Milano 14 novembre 2013

Il 4 novembre scorso si è registrato l’ennesimo atto di discriminazione a Milano. Questa volta è toccato alla comunità LGBTI ad essere presa di mira: alcuni passanti hanno infatti gettato bottiglie piene di urina contro dei ragazzi che stavano bevendo un drink fuori da un noto locale gay.

Il 16 maggio scorso il Consiglio Comunale ha approvato la delibera di iniziativa popolare in materia di prevenzione, contrasto e assistenza alle vittime di discriminazione e per la promozione di pari opportunità per tutti che impegna la Giunta a presentare al Consiglio Comunale un Piano comunale contro le discriminazioni e per le pari opportunità per tutti entro sei mesi. Tra due giorni scadrà il termine per la presentazione del Piano e la Giunta rischia di essere inadempiente.

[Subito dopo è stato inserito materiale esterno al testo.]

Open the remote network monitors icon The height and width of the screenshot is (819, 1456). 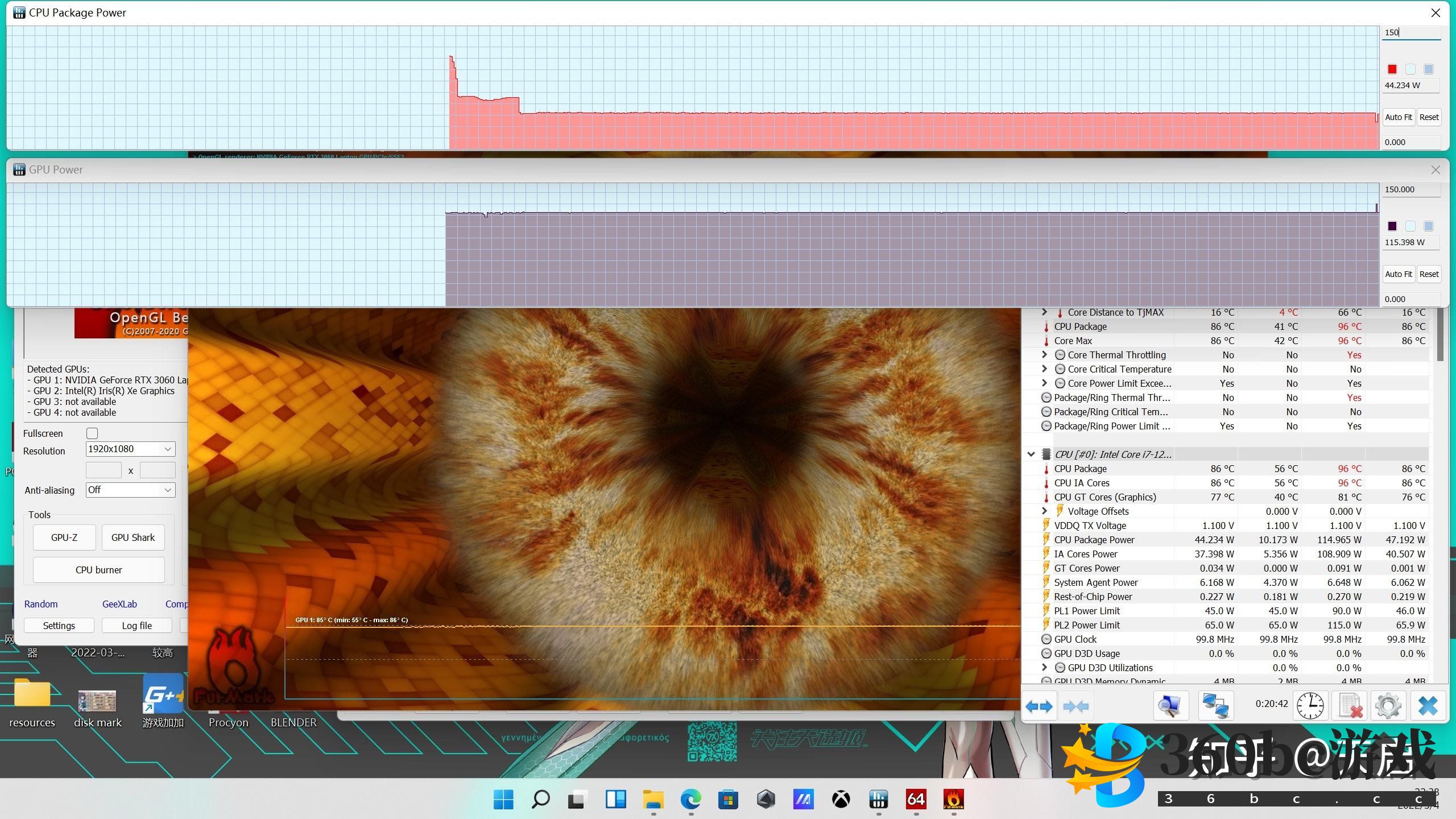[x=1215, y=706]
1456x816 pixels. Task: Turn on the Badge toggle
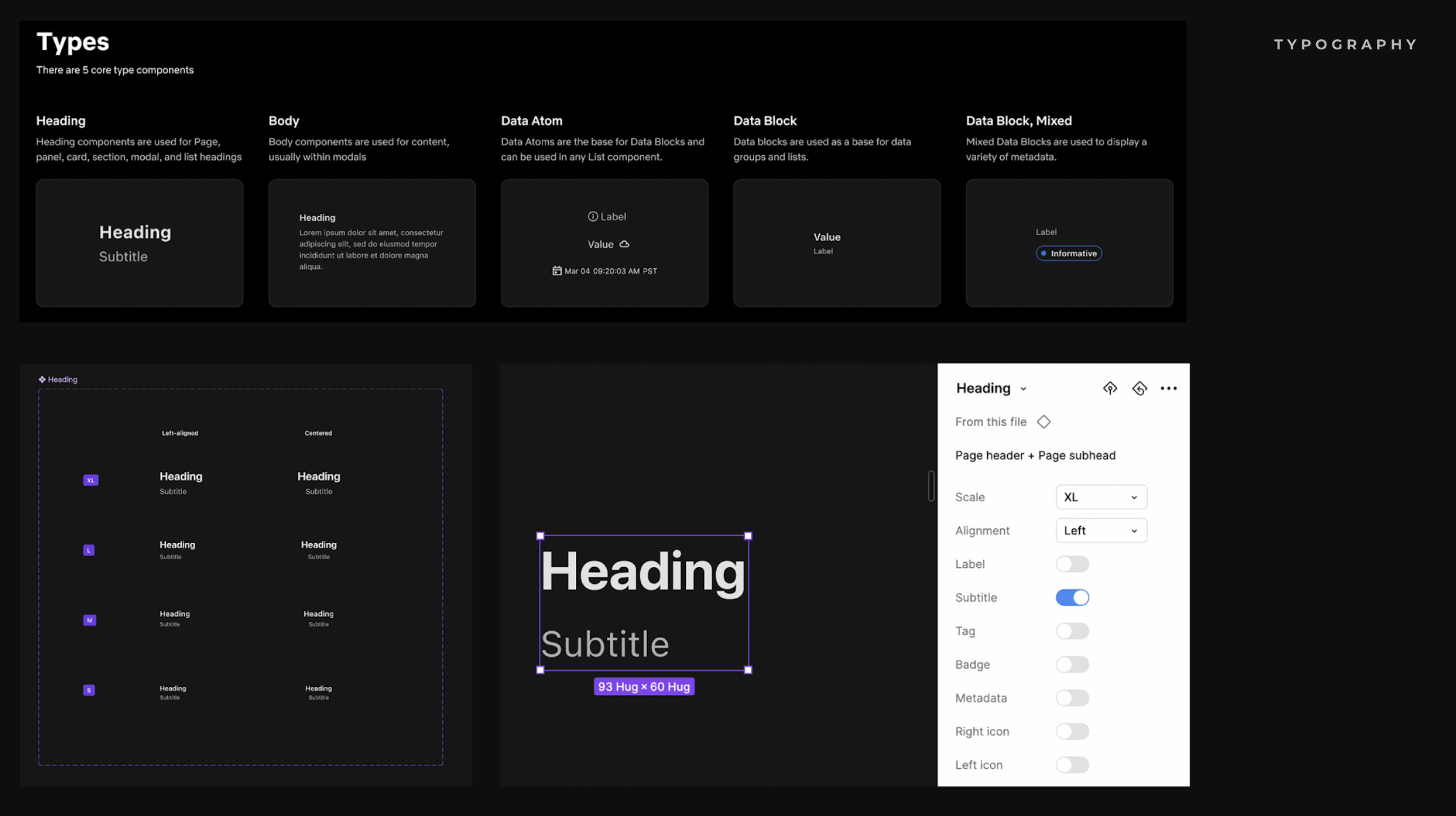coord(1072,664)
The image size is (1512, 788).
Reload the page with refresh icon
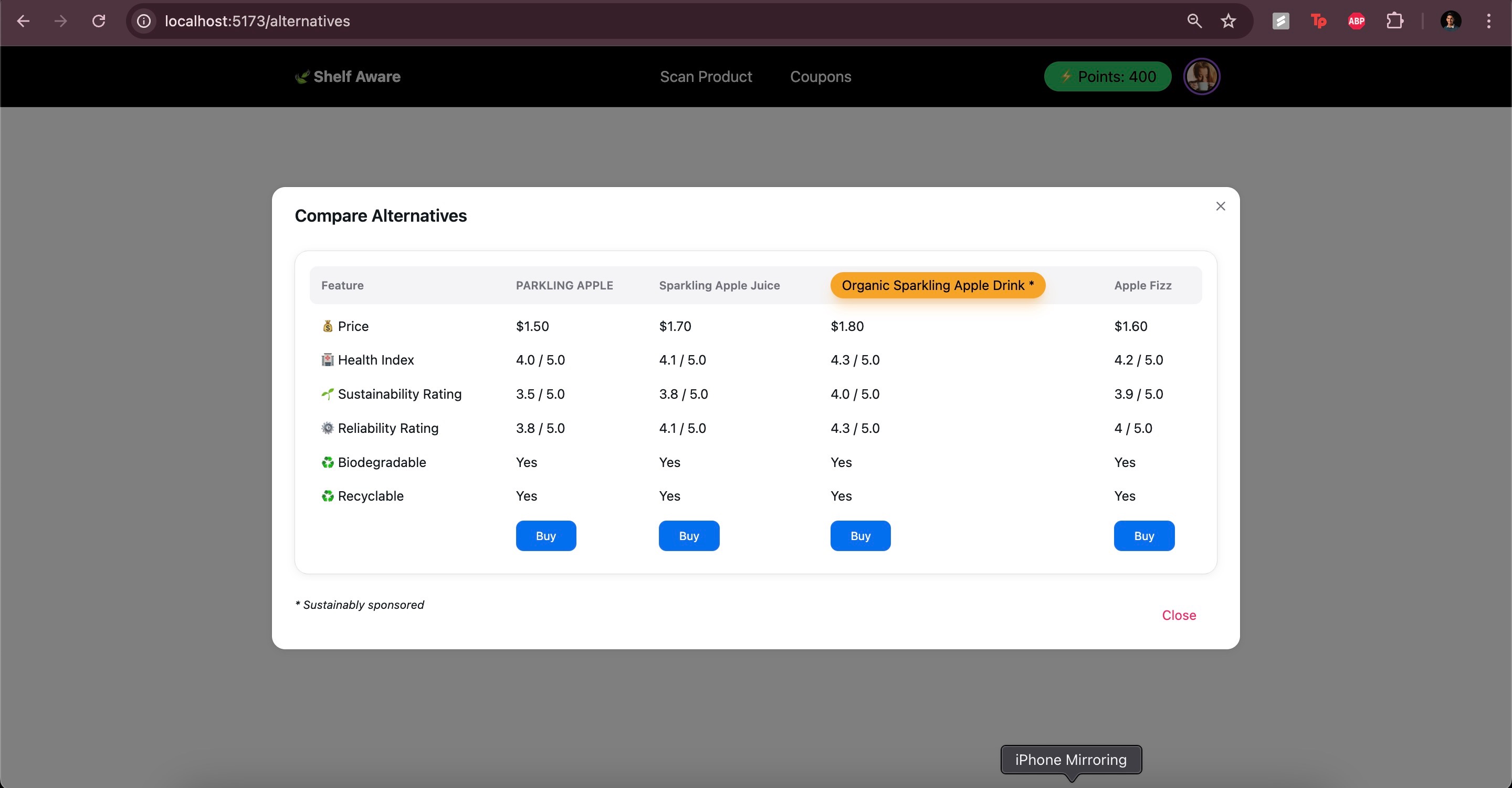click(99, 21)
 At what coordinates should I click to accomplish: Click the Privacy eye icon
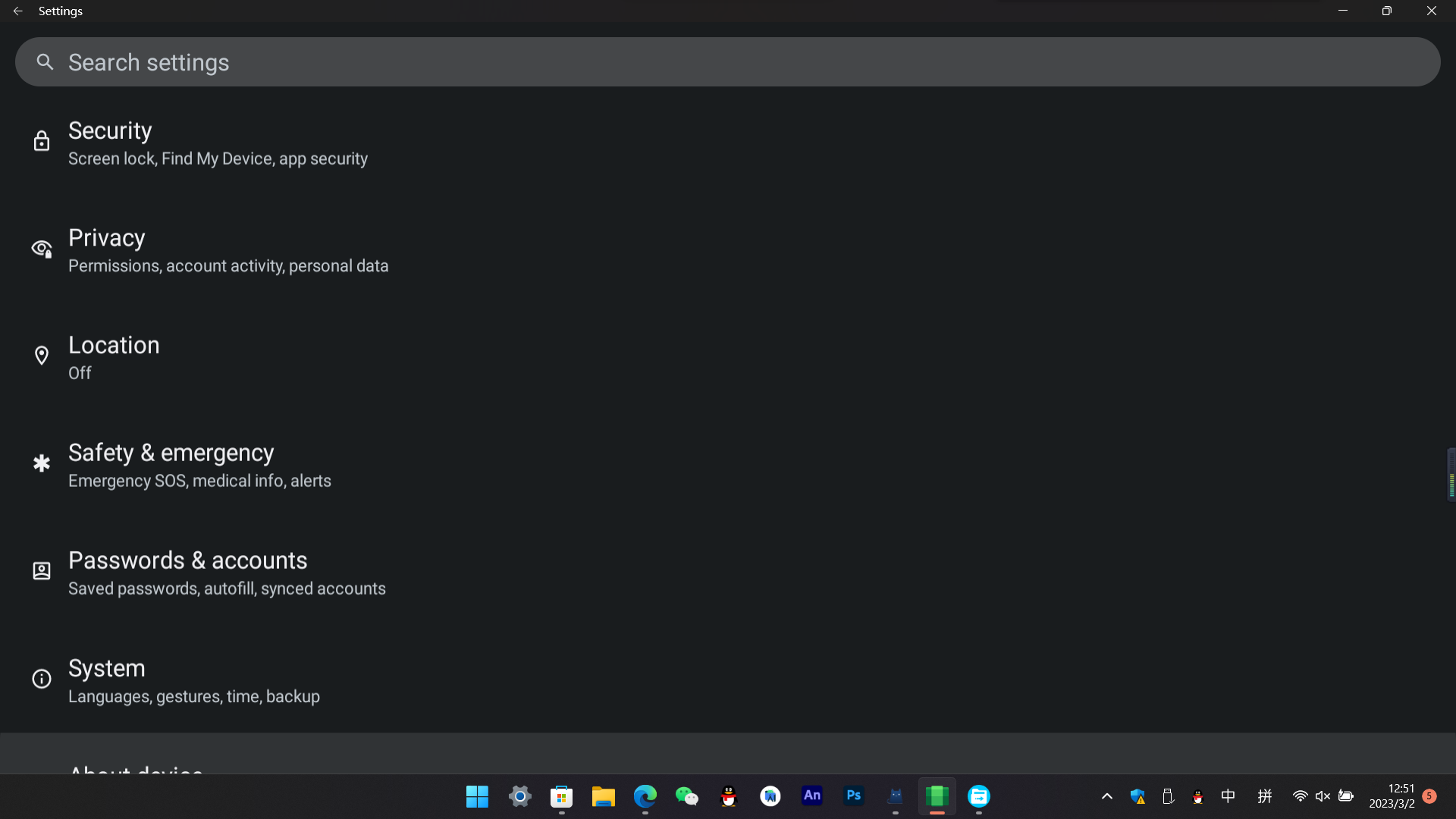point(41,249)
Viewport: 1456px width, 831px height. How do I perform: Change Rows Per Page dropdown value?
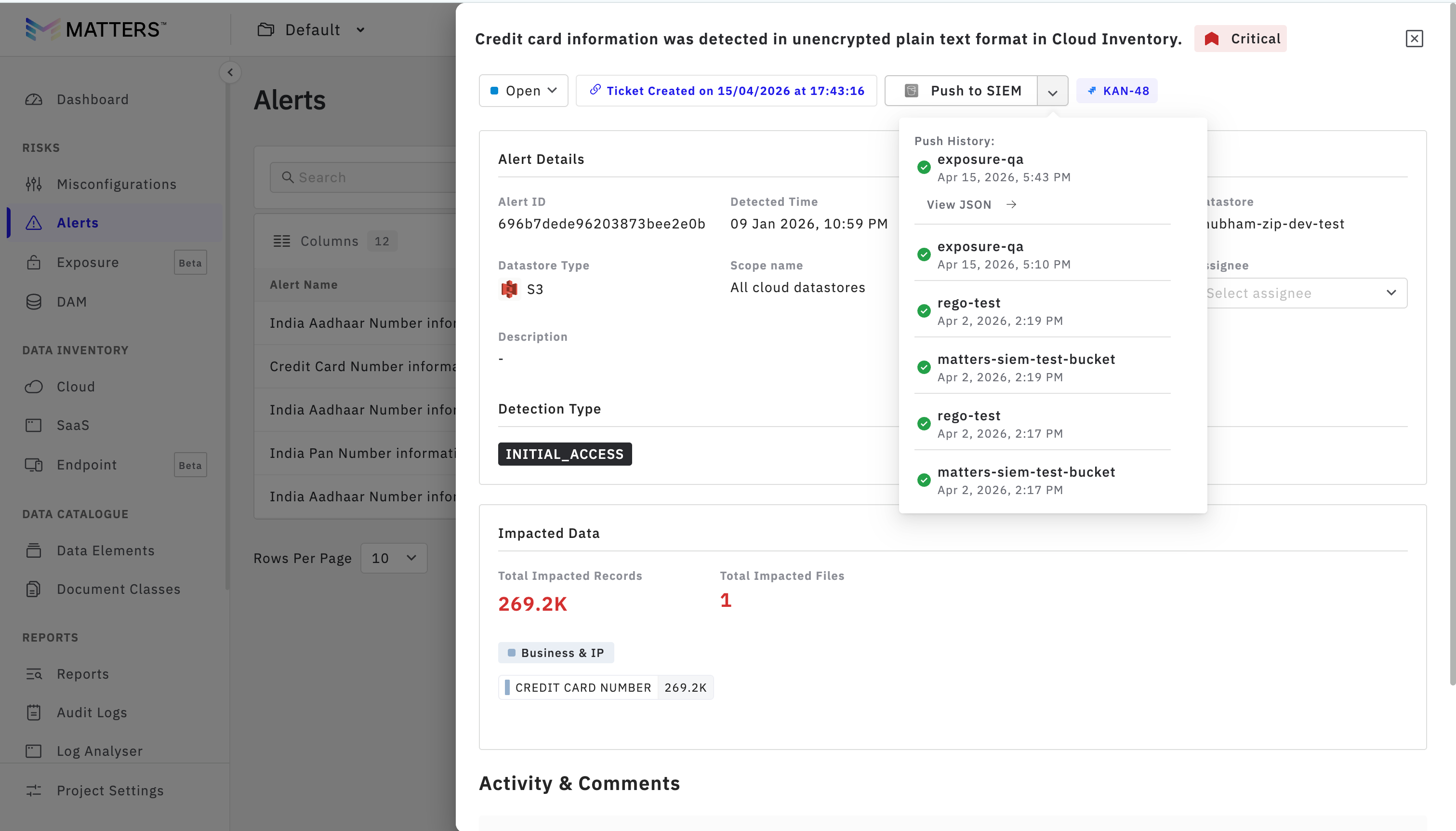[x=394, y=558]
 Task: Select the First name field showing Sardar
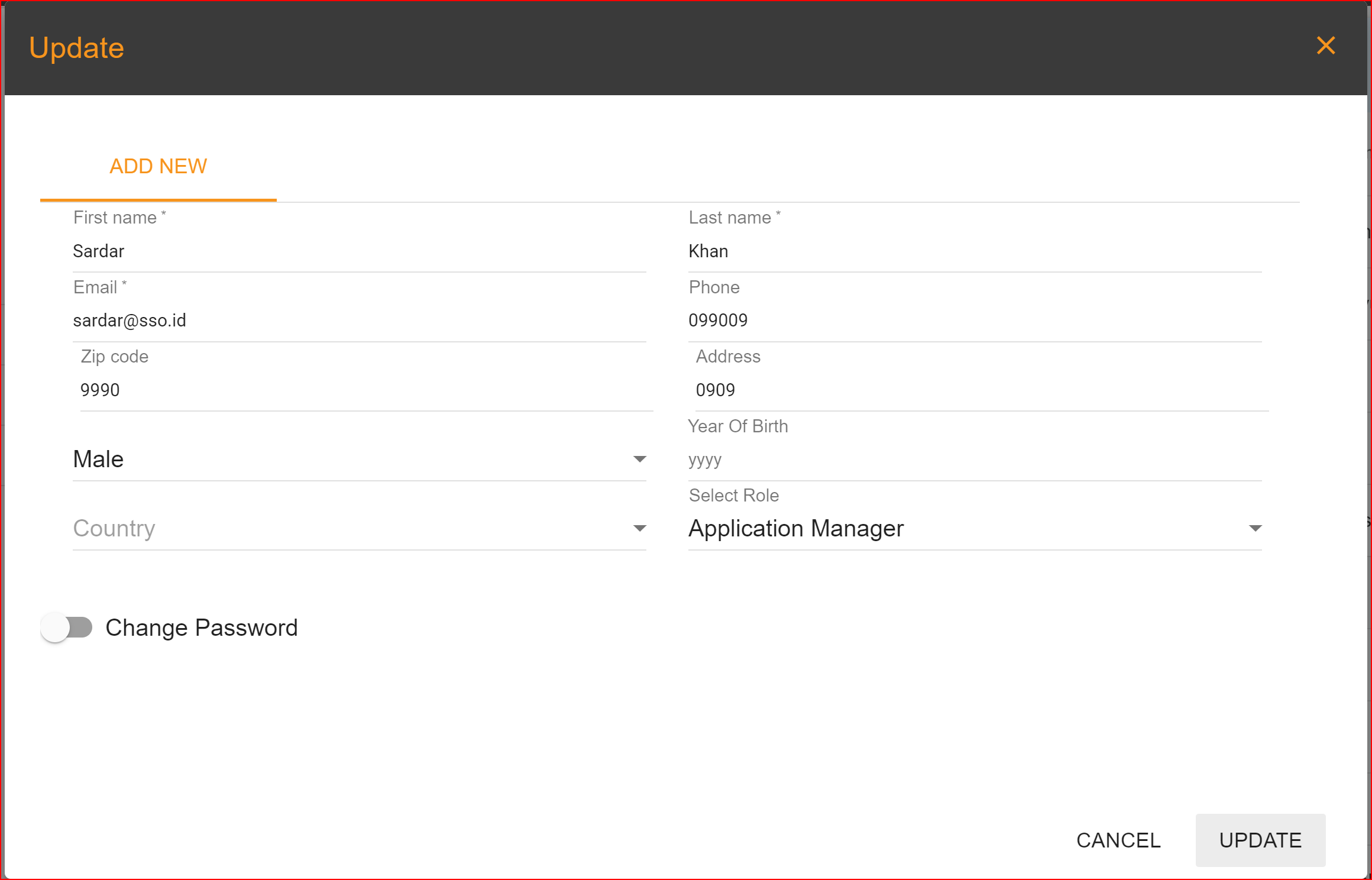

Yuri Guaiana, segretario dell’Associazione Radicale Certi Diritti, dichiara: «il gesto omofobo del 4 novembre scorso è solo l’ultimo di una serie troppo lunga di atti discriminatori non solo ai danni delle persone LGBTI, ma anche di disabili, anziani e migranti. La Giunta non può permettersi ritardi su un tema così importante e delicato. È urgente che presenti il Piano contro le discriminazioni e per le pari opportunità per tutti e che il Consiglio lo approvi in modo da permettere al Comune di incidere concretamente con iniziative di mainstreaming, di formazione e di altro genere coordinate da una specifica struttura individuata. La delibera inoltre indicava tra gli indirizzi prioritari anche quello di consultare le associazioni attive nell’ambito della prevenzione, contrasto e assistenza delle persone vittime di discriminazione sia nella fase di progettazione del piano sia in quella di verifica in itinere dello stesso. Spiace constatare che a 2 giorni dalla scadenza prevista per la presentazione del Piano le associazioni non siano ancora state coinvolte».